Saturday 22 December 2012

Book Review- Unaccustomed Earth, Jhumpa Lahiri

 
 
Paperback, 333 pages
Published 2009 by Random house india (first published January 1st 2008)
ISBN13
9788184000603
edition language
English
original title
Unaccustomed Earth
 
 
Synopsis-
 
 
These eight stories by beloved and bestselling author Jhumpa Lahiri take us from Cambridge and Seattle to India and Thailand, as they explore the secrets at the heart of family life. Here they enter the worlds of sisters and brothers, fathers and mothers, daughters and sons, friends and lovers. Rich with the signature gifts that have established Jhumpa Lahiri as one of our most essential writers, Unaccustomed Earth exquisitely renders the most intricate workings of the heart and mind.
 
 
My Review-
Jhumpa Lahiri reveals the plight of the Indians staying abroad with a collection of short stories named Unaccustomed Earth. There have been generations of Indians who have been living in the US. They have settled back in there and embraced the culture beautiffully with time. The changes that have come have been drastic. It is the transition and the aftermaths of the same that Lahiri discusses through a set of short stories. The book has been divided into two parts. The first part is a set of five short stories not related to each other. There is a dignified diversity in the characters in which you cannot just call a single, or a couple of characters to be the principal one. Each one has a different life, different set of problems and a solution they’ve sought out for, affecting the lives of the other characters. When they all amalgamate, they give you a distinctive peek into the complex working of the human minds. The major themes, or highlights are generation gap, drastic changes that completely change a person, extra-marital relationships and love after a certain age that in India is considered to be unsuitable.
The second set of stories, on the other hand are about the same people who’ve gone through different phases and how differently their lives have turned out. Ultimately, they discover love in the most unlikely place. The second part is entitled Hema and Kaushik after the names of the characters around which the stories revolve. Hema’s and Kaushik’s families are friends and the first story is an account of their families from a similar background trying to adjust themselves to the new environment. The family gradually drifts apart due to various reasons. The second story encompasses Kaushik’s life after the death of his mother, when his father marries someone else. The state of mind of Kaushik and the complicated relationships have been given the priority. In the third story, Kaushik meets Hema after twenty long years. Hema, a professor by profession is getting over her affair with a married man. Kaushik, now a photojournalist travelling the world is now set to settle down with a job in Hong Kong. Their encounter in Italy sends huge sparks flying and they realise they’ve met their soul  mates.
Frankly, I’m not very much happy with Lahiri again restricting herself with her characters only being Bengali. She has got oodles of talent. I understand that being a Bengali, she feels she has ample knowledge about the mentalities. If she can explore different cultures within India and get enough knowledge about them she’d craft equally good characters, just not Bengali. The detailed descriptions, and intricacies somehow slow down the pace of the story. She gets a [+1] for the detailing and a [-1] for the slow pace, both however don’t nullify each other. They render the story a whole different effect which is nowhere else to be found.
About The Author-
 
 
 
born- July 11, 1967 in London (England), The United Kingdom    

 
genre- Literature & Fiction   

Jhumpa Lahiri was born in London and brought up in South Kingstown, Rhode Island. Brought up in America by a mother who wanted to raise her children to be Indian, she learned about her Bengali heritage from an early age.

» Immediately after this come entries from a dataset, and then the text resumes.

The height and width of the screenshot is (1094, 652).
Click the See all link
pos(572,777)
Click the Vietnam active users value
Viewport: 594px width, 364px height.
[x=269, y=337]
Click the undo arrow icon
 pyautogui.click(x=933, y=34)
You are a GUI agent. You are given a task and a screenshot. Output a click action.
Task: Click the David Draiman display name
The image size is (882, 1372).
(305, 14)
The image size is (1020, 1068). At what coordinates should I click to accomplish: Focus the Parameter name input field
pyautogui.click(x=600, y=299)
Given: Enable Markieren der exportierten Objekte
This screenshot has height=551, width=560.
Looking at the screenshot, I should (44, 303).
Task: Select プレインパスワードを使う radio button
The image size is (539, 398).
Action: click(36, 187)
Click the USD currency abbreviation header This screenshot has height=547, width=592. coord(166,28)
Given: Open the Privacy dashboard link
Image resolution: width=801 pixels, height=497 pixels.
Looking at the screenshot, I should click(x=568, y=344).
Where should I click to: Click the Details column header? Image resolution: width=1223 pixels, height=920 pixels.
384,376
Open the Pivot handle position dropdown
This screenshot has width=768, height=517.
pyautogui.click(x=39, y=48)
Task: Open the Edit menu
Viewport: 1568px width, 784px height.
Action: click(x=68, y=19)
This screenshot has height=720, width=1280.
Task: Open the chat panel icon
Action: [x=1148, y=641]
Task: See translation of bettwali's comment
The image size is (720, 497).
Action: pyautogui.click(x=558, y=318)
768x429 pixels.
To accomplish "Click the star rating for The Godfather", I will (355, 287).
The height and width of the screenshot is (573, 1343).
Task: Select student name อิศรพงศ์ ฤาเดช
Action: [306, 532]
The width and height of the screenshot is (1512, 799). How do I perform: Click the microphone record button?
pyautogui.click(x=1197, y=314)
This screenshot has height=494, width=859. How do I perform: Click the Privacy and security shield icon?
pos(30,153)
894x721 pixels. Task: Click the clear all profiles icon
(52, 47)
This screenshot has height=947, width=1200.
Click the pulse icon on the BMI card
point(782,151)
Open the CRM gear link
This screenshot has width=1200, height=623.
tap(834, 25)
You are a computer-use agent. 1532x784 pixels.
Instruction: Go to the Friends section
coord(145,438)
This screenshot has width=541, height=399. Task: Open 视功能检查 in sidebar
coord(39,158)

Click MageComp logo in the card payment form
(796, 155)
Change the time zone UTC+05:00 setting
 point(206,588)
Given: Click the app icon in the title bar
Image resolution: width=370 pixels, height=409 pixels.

Lahiri graduated from South Kingstown High School and later received her B.A. in English literature from Barnard College in 1989. She then received multiple degrees from Boston University: an M.A. in English, an M.A. in Creative Writing, an M.A. in Comparative Literature and a Ph.D. in Renaissance Studies. She took up a fellowship at Provincetown's Fine Arts Work Center, which lasted for the next two years (1997-1998).

In 2001, she married Alberto Vourvoulias-Bush, a journalist who was then Deputy Editor of TIME Latin America. Lahiri currently lives in Brooklyn with her husband and two children. She has been a Vice President of the PEN American Center since 2005.

Lahiri taught creative writing at Boston University and the Rhode Island School of Design. Much of her short fiction concerns the lives of Indian-Americans, particularly Bengalis.

She received the following awards, among others:
1999 - PEN/Hemingway Award (Best Fiction Debut of the Year) for "Interpreter of Maladies";
2000 - The New Yorker's Best Debut of the Year for "Interpreter of Maladies";
2000 - Pulitzer Prize for Fiction for her debut Interpreter of Maladies (less)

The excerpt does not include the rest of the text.